Puluhan syal Arema FC dan bunga dari warga diletakkan di sekitar Patung Singa Stadion Kanjuruhan, Malang, Jawa Timur, Selasa (4/10/2022). Hari ketiga pascakerusuhan di stadion itu, puluhan karangan bunga duka dari berbagai kalangan memenuhi halaman stadion begitu pula warga terus berdatangan untuk mendoakan korban yang meninggal dalam kerusuhan itu.

Foto: ANTARA/Zabur Karuru
Tim-tim di Grup B Kualifikasi Piala Asia U-17 prihatin dengan tragedi Kanjuruhan.

REPUBLIKA.CO.ID, BOGOR -- Tim-tim di Grup B Kualifikasi Piala Asia U-17 2023 berdukacita untuk Indonesia atas peristiwa kerusuhan di Stadion Kanjuruhan, Malang, Sabtu (1/10/2022), yang menewaskan 125 orang dan melukai ratusan lainnya.

"Kami sangat berduka untuk Indonesia, untuk keluarga korban dan semuanya. Kalian tidak sendiri, kami bersama kalian," ujar pelatih timnas Uni Emirat Arab (UEA) U-17 Alberto Gonzalez di Stadion Pakansari, Cibinong, Bogor, Senin (3/10/2022) malam.

Baca Juga

Alberto menegaskan, semua orang dalam skuadnya sangat sedih melihat apa yang terjadi di Stadion Kanjuruhan.

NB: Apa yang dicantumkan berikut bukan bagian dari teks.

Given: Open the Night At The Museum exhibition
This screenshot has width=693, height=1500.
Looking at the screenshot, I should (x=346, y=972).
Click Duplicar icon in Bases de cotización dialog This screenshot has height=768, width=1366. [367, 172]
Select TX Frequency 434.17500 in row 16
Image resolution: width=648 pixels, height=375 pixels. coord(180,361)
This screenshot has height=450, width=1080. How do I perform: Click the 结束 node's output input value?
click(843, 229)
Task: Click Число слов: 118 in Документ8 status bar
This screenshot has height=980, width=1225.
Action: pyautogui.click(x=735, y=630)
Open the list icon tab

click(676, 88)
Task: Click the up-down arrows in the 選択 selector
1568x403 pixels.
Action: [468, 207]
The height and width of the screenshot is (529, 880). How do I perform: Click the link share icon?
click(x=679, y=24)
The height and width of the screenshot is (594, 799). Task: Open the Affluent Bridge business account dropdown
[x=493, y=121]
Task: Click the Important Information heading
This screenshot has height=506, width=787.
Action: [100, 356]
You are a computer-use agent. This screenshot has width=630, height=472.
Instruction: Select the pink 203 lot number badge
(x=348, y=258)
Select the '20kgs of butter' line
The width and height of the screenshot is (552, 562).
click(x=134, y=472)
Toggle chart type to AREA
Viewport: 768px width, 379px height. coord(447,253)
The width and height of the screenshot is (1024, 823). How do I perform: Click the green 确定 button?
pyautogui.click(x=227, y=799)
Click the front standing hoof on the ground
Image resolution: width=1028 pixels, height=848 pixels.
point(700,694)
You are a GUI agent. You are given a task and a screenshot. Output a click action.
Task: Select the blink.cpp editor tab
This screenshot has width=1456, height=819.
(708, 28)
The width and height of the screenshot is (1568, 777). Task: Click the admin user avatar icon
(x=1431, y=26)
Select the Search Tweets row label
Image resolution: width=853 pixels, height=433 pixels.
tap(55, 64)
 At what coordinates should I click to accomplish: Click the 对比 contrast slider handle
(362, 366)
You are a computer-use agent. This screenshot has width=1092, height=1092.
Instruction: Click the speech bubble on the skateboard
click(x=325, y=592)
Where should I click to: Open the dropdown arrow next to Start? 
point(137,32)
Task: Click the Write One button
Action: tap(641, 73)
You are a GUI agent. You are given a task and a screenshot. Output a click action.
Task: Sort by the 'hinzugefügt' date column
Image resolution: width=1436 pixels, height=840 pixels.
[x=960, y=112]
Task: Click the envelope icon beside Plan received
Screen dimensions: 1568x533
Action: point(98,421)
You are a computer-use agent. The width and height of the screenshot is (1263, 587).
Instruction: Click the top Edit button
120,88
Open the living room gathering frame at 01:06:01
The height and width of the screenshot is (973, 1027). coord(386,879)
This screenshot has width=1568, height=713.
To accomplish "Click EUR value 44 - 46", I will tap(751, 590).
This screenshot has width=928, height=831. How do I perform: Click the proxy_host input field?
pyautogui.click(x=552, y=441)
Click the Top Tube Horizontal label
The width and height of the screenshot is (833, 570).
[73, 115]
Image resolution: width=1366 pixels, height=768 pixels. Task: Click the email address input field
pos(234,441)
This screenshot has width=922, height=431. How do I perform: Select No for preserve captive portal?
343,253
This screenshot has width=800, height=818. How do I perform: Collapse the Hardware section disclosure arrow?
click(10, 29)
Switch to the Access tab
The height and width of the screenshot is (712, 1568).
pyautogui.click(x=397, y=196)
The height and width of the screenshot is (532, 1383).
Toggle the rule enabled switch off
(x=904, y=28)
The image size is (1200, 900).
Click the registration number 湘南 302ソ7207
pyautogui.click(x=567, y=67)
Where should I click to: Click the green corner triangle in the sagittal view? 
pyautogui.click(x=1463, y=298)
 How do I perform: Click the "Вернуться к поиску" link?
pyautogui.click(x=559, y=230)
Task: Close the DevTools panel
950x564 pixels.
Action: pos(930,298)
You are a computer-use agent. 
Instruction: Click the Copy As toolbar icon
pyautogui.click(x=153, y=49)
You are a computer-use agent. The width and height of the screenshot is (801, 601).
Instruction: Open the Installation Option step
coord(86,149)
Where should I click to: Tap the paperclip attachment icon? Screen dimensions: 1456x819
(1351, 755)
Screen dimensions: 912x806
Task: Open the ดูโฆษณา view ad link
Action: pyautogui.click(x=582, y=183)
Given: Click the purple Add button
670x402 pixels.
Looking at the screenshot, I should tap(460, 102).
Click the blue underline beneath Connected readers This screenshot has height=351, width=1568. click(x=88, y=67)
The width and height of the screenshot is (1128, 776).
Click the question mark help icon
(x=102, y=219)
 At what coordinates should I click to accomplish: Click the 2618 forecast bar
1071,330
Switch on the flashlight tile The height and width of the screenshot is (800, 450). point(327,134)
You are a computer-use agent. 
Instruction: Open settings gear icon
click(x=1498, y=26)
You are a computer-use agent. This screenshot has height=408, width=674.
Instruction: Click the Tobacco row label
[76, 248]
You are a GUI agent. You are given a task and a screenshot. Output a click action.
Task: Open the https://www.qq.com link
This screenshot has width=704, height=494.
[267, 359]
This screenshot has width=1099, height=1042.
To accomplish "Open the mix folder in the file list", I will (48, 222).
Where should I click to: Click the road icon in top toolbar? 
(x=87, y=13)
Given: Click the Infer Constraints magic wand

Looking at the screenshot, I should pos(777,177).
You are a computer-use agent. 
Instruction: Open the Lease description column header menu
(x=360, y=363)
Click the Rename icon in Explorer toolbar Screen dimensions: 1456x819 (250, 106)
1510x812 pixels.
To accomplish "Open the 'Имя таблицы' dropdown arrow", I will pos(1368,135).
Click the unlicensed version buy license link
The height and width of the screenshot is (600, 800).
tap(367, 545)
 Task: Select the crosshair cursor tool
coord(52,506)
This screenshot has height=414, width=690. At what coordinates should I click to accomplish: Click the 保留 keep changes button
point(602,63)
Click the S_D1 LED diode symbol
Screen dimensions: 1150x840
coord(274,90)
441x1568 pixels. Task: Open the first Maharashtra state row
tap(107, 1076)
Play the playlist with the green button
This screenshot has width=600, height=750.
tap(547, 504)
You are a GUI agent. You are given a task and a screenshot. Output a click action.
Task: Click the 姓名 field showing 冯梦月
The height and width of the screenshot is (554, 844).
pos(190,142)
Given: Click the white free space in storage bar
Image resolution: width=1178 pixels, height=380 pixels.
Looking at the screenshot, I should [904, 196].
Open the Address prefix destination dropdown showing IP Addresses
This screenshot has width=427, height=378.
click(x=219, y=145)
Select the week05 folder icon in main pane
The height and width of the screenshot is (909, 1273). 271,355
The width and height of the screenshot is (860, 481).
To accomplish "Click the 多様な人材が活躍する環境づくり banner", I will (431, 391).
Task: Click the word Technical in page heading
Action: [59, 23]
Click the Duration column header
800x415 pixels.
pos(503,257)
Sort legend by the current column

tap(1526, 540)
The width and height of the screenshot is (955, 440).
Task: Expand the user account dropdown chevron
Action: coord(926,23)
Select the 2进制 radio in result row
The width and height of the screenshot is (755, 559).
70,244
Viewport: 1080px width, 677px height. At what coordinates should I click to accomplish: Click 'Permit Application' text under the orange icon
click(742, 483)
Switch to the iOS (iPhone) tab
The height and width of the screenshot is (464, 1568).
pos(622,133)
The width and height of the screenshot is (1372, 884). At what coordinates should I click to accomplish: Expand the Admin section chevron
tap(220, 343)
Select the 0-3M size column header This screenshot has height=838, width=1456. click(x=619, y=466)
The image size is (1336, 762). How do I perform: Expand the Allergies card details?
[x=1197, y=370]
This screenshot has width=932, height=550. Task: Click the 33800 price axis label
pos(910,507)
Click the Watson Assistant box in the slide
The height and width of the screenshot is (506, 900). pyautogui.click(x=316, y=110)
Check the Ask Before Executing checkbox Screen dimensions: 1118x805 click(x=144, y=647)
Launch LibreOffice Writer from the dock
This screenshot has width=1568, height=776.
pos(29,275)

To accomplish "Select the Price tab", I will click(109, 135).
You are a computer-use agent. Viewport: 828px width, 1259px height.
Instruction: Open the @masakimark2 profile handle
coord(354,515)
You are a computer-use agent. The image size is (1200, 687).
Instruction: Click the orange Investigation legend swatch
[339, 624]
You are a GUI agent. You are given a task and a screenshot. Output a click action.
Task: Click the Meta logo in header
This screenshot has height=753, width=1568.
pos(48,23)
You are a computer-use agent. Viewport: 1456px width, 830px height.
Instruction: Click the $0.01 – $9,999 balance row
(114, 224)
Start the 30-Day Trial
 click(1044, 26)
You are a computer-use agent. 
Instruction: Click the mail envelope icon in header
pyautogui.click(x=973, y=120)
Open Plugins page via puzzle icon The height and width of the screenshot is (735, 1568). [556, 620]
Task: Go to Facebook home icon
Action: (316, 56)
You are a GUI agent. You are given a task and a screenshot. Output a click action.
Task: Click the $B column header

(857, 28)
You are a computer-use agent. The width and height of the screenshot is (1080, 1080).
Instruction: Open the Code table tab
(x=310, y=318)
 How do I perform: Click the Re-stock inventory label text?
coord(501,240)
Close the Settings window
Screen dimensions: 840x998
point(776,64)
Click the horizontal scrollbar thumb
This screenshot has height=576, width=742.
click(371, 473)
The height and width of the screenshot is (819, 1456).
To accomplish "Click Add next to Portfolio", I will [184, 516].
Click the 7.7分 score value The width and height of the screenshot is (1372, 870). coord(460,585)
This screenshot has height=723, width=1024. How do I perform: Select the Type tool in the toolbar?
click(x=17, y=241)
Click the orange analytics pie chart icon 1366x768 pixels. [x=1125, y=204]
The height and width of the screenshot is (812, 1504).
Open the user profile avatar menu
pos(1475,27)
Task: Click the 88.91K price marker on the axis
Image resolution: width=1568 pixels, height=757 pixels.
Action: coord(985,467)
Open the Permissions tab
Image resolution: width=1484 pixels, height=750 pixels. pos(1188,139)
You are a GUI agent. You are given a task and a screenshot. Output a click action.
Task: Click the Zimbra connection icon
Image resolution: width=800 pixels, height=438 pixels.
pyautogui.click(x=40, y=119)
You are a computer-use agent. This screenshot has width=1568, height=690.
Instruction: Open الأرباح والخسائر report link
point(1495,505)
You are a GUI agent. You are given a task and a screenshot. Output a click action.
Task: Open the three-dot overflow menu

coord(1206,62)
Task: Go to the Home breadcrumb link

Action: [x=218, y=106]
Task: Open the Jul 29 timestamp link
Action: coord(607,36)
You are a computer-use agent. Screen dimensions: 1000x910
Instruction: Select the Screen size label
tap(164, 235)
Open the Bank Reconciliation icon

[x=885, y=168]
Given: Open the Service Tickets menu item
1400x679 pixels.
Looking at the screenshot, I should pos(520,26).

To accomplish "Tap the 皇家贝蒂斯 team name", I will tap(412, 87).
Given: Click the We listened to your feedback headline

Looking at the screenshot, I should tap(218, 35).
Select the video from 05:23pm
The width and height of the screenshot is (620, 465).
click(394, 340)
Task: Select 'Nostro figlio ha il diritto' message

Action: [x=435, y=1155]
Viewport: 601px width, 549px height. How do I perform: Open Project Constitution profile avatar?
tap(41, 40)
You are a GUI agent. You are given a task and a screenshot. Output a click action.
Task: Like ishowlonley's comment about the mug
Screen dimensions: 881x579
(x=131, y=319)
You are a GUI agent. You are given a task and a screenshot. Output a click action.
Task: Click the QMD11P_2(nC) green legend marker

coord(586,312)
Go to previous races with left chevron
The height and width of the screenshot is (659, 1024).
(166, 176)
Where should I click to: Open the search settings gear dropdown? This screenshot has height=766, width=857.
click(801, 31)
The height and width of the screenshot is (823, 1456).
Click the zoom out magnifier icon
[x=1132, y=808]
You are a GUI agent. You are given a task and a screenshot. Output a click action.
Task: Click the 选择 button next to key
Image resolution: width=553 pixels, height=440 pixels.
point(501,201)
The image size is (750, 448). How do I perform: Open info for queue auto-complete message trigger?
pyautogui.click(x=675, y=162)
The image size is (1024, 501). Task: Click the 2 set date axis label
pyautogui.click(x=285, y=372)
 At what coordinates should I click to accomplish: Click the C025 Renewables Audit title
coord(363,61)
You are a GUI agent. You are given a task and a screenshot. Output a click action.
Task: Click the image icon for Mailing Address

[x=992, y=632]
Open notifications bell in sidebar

Dia pun menegaskan pentingnya rasa kemanusiaan dan persaudaraan untuk melewati kesedihan itu bersama-sama.

"Ada hal-hal yang lebih penting dari sepak bola," tutur Alberto.

Pelatih timnas Palestina U-17 Loay AlSalhe menyampaikan pernyataan senada dengan Alberto. Loay pun berharap Indonesia dapat melewati situasi sulit akibat kerusuhan di Kanjuruhan tersebut.

"Saya dan semua yang ada di Federasi Sepak Bola Palestina berduka atas semua yang terjadi. Kami sangat sedih mendengar kabar itu," kata dia.

Pernyataan duka cita pun datang dari pelatih timnas U-17 Guam Samuel San Gil. "Saya mewakili Federasi Sepak Bola Guam menyampaikan duka mendalam kepada keluarga korban," ujar Samuel.

Kerusuhan di Stadion Kanjuruhan, Malang, terjadi setelah Arema FC kalah 2-3 dari Persebaya pada laga lanjutan Liga 1 Indonesia 2022-2023.

Pendukung tuan rumah yang kecewa masuk ke lapangan yang membuat pihak keamanan melepaskan tembakan gas air mata. Bukan cuma ke lapangan, gas tersebut juga ditembakkan ke tribun.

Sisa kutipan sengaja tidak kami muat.